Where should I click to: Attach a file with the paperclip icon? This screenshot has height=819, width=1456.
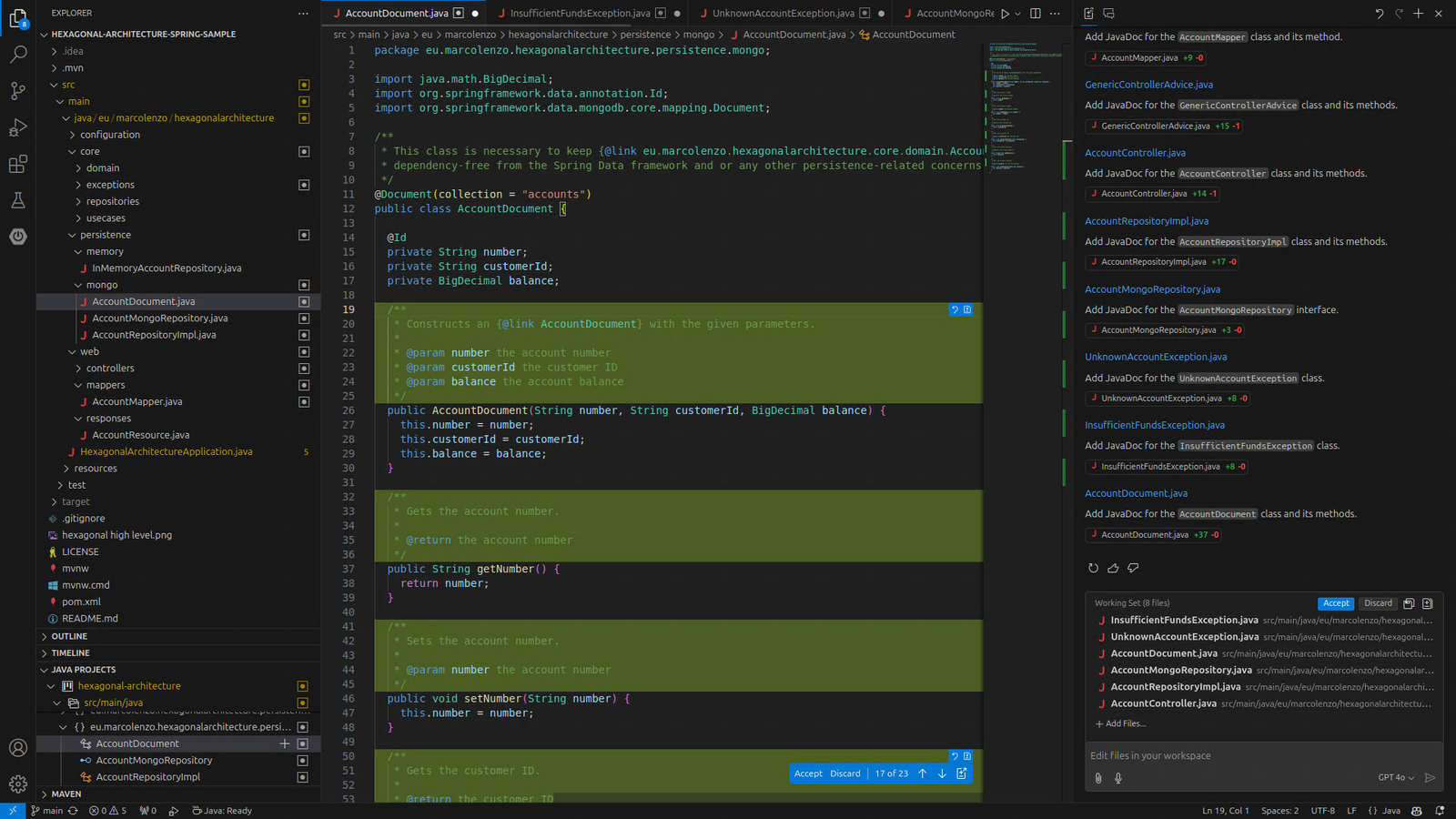coord(1098,778)
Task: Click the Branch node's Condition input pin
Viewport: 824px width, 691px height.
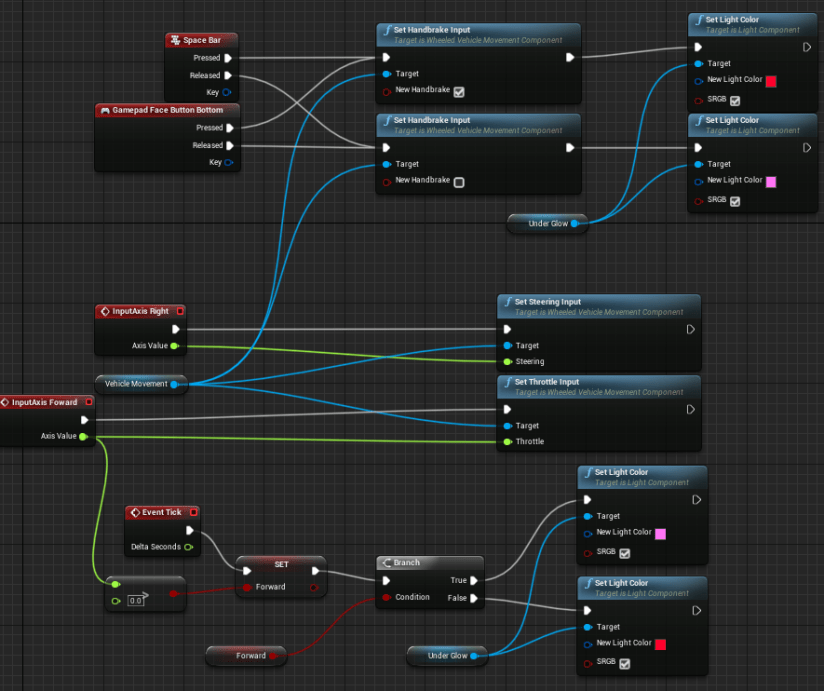Action: 386,598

GOAL
Rewrite all of the data above with "paperclip" swapped for "clip" and nothing else changed. Leave the pictures out.

IN RESPONSE
Where should I click to: Attach a file with the clip icon? This screenshot has height=819, width=1456.
coord(1098,778)
Task: Click the Branch node's Condition input pin
Viewport: 824px width, 691px height.
Action: 386,598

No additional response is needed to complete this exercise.